* [Assignment]:
Give back the full set of entries exactly, keeping each line intact.

* [Records shown]:

- - -

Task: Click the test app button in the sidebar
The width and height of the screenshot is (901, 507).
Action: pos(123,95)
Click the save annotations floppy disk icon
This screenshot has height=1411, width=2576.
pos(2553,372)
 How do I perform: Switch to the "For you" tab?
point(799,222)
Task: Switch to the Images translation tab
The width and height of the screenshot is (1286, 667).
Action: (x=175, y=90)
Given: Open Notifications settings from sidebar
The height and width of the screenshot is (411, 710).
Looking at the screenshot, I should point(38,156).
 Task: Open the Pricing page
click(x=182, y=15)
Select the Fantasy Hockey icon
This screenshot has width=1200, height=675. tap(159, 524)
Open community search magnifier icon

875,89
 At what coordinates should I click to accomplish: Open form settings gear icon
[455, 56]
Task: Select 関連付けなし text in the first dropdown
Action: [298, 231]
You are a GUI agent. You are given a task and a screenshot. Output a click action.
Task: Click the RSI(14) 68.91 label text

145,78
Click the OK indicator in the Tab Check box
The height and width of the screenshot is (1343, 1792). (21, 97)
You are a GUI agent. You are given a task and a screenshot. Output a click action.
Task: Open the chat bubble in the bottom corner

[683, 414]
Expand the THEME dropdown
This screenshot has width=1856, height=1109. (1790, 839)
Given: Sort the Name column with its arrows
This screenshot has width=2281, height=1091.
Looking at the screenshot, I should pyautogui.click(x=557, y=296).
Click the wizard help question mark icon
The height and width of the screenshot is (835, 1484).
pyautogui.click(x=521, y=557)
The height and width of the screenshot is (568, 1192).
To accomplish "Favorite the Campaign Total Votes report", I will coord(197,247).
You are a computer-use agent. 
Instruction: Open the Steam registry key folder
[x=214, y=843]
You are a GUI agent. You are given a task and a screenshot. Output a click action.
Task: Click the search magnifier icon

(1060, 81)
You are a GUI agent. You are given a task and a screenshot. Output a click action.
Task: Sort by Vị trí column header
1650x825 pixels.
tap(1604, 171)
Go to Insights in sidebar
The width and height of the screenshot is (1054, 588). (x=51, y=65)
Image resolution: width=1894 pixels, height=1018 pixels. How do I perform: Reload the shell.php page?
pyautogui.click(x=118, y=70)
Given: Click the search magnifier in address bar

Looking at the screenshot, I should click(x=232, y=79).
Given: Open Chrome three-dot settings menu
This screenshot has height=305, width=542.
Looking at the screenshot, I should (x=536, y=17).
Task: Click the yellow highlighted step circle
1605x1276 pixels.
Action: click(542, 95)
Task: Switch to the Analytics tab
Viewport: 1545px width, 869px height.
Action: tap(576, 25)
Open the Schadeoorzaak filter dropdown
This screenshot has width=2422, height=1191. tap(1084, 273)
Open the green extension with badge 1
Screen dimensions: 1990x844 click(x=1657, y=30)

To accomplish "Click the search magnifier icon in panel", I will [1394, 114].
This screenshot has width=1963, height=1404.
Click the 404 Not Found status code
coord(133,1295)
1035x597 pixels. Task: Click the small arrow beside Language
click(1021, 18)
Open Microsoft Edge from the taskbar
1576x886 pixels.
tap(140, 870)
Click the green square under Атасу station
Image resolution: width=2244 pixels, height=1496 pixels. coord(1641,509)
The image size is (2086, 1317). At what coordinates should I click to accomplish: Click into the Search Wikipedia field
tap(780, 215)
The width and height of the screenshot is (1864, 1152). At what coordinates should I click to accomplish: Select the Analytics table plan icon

- - -

* [Output for this exercise]:
Task: Click the test app button in the sidebar
The width and height of the screenshot is (901, 507).
Action: pos(123,95)
Click the save annotations floppy disk icon
This screenshot has height=1411, width=2576.
pos(2553,372)
 How do I perform: Switch to the "For you" tab?
point(799,222)
Task: Switch to the Images translation tab
The width and height of the screenshot is (1286, 667).
Action: (x=175, y=90)
Given: Open Notifications settings from sidebar
The height and width of the screenshot is (411, 710).
Looking at the screenshot, I should point(38,156).
 Task: Open the Pricing page
click(x=182, y=15)
Select the Fantasy Hockey icon
This screenshot has width=1200, height=675. tap(159, 524)
Open community search magnifier icon

875,89
 At what coordinates should I click to accomplish: Open form settings gear icon
[455, 56]
Task: Select 関連付けなし text in the first dropdown
Action: [298, 231]
You are a GUI agent. You are given a task and a screenshot. Output a click action.
Task: Click the RSI(14) 68.91 label text

145,78
Click the OK indicator in the Tab Check box
The height and width of the screenshot is (1343, 1792). (21, 97)
You are a GUI agent. You are given a task and a screenshot. Output a click action.
Task: Open the chat bubble in the bottom corner

[683, 414]
Expand the THEME dropdown
This screenshot has width=1856, height=1109. (1790, 839)
Given: Sort the Name column with its arrows
This screenshot has width=2281, height=1091.
Looking at the screenshot, I should pyautogui.click(x=557, y=296).
Click the wizard help question mark icon
The height and width of the screenshot is (835, 1484).
pyautogui.click(x=521, y=557)
The height and width of the screenshot is (568, 1192).
To accomplish "Favorite the Campaign Total Votes report", I will coord(197,247).
You are a computer-use agent. 
Instruction: Open the Steam registry key folder
[x=214, y=843]
You are a GUI agent. You are given a task and a screenshot. Output a click action.
Task: Click the search magnifier icon

(1060, 81)
You are a GUI agent. You are given a task and a screenshot. Output a click action.
Task: Sort by Vị trí column header
1650x825 pixels.
tap(1604, 171)
Go to Insights in sidebar
The width and height of the screenshot is (1054, 588). (x=51, y=65)
Image resolution: width=1894 pixels, height=1018 pixels. How do I perform: Reload the shell.php page?
pyautogui.click(x=118, y=70)
Given: Click the search magnifier in address bar

Looking at the screenshot, I should click(x=232, y=79).
Given: Open Chrome three-dot settings menu
This screenshot has height=305, width=542.
Looking at the screenshot, I should (x=536, y=17).
Task: Click the yellow highlighted step circle
1605x1276 pixels.
Action: click(542, 95)
Task: Switch to the Analytics tab
Viewport: 1545px width, 869px height.
Action: tap(576, 25)
Open the Schadeoorzaak filter dropdown
This screenshot has width=2422, height=1191. tap(1084, 273)
Open the green extension with badge 1
Screen dimensions: 1990x844 click(x=1657, y=30)

To accomplish "Click the search magnifier icon in panel", I will [1394, 114].
This screenshot has width=1963, height=1404.
Click the 404 Not Found status code
coord(133,1295)
1035x597 pixels. Task: Click the small arrow beside Language
click(1021, 18)
Open Microsoft Edge from the taskbar
1576x886 pixels.
tap(140, 870)
Click the green square under Атасу station
Image resolution: width=2244 pixels, height=1496 pixels. coord(1641,509)
The image size is (2086, 1317). At what coordinates should I click to accomplish: Click into the Search Wikipedia field
tap(780, 215)
The width and height of the screenshot is (1864, 1152). At what coordinates should I click to accomplish: Select the Analytics table plan icon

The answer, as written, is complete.